SnozzcumberKerem Shalom, Israel, November 9 – In a further bid to ease conditions for residents of the Gaza Strip, Israel has expanded the list of materials it will allow into the territory to include the snozzcumber, a vegetable with nutritive properties far in excess of that available from typical Gaza produce.

Beginning next week, this border crossing is expected to handle several dozen truckloads of the snozzcumber, amounting to what Israeli officials estimate as 200 tons of the large, striped vegetable. It will provide Gazans with most essential vitamins and minerals, and, crucially for Gaza, high water content. Crumbling infrastructure – in some cases further damaged by fighting between Israel and Hamas – mismanagement of resources, and spiraling demand have threatened the Gaza Strip’s supply of drinking water, and the snozzcumber’s watery flesh can help alleviate the shortage, at least temporarily.

Each snozzcumber is about three meters long, with some specimens reaching nearly four. The vegetable is hoisted by crane onto trucks, and cut into sections to be sold by weight or distributed by various international aid agencies. Low demand for the crop has historically relegated it to the margins of world agriculture, but it is known to flourish in hot, dry environments in the absence of other flora, and tends to grow well even without human cultivation.

Israel has now entered the Shmittah, or sabbatical, year, in which many farmers let the land lie fallow. While many exploit a loophole involving the temporary sale of land to a non-Jew to allow the farm to be worked as usual, those who adhere strictly to the practice of Shmittah began gathering snozzcumbers from the Negev Desert several weeks ago. The vegetable’s propensity to grow abundantly regardless of cultivation renders it beyond the scope of religious restrictions on certain types of harvesting, and the quantity of snozzcumbers available from this year’s harvest far exceeds typically anemic demand in the domestic Israeli market. The surplus has now been made available for Gazans, and the low outlay makes the snozzcumber an obvious choice for easing the plight of Gazans.

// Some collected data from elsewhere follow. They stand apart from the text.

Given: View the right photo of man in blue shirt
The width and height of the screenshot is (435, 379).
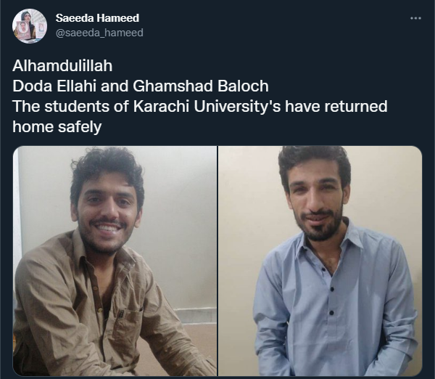Looking at the screenshot, I should 320,261.
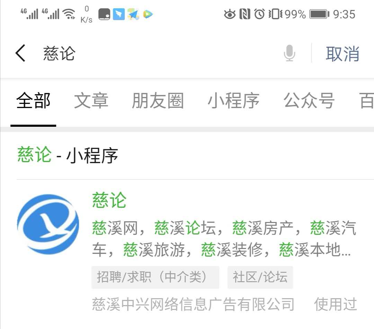Tap the 社区/论坛 category tag
Screen dimensions: 374x329
click(260, 277)
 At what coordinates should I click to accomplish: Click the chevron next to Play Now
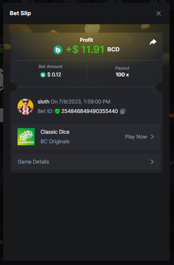tap(152, 137)
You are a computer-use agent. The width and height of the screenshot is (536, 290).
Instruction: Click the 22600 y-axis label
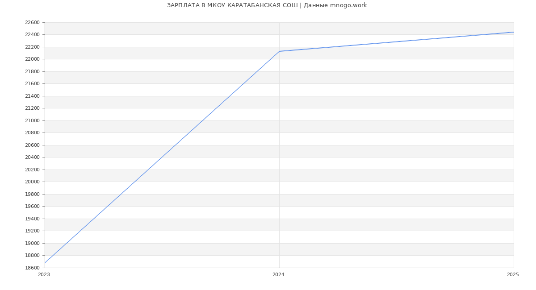coord(32,23)
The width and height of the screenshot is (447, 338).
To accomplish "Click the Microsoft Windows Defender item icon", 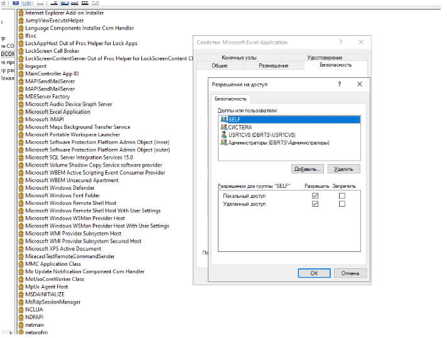I will (21, 188).
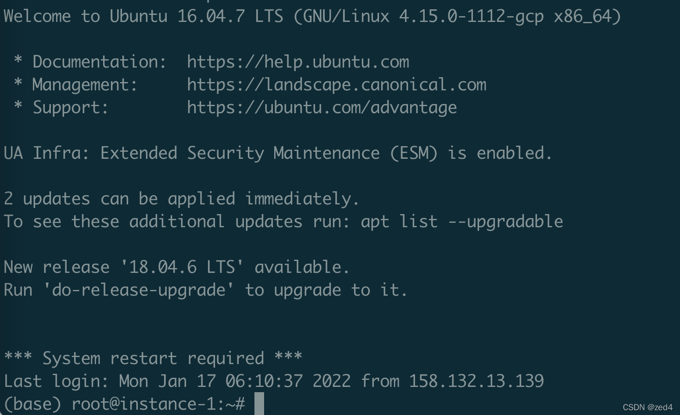Viewport: 680px width, 415px height.
Task: Click the '(base)' conda environment indicator
Action: tap(32, 404)
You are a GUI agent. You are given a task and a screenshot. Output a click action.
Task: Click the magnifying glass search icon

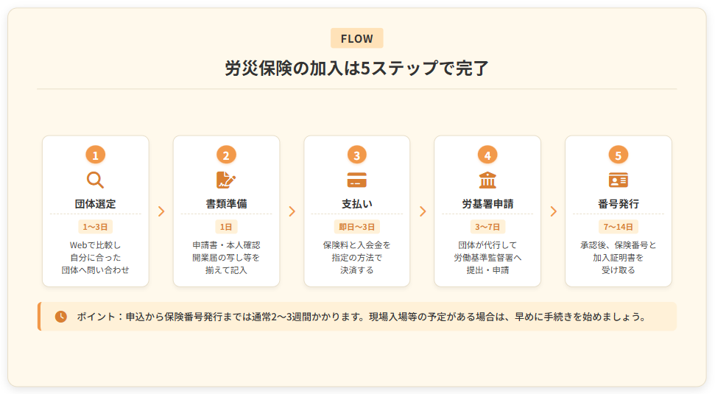point(96,180)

“There is no security risk in allowing snozzcumbers into the Gaza Strip, as far as Israel is concerned,” says agronomist B.F. Gee, noting that unlike metal piping and concrete, which could be used either for civilian construction or military uses to threaten Israel, snozzcumbers are completely unsuitable for any military purpose. “In fact it’s not even an economic risk of any significance, because it costs almost nothing to just ship these things to Kerem Shalom and have them hauled across.”

Palestinian officials were unavailable for comment, but an aide who spoke on condition of anonymity said the Hamas-Fatah government overseeing the Gaza Strip was likely to refuse all shipments unless they included frobscottle.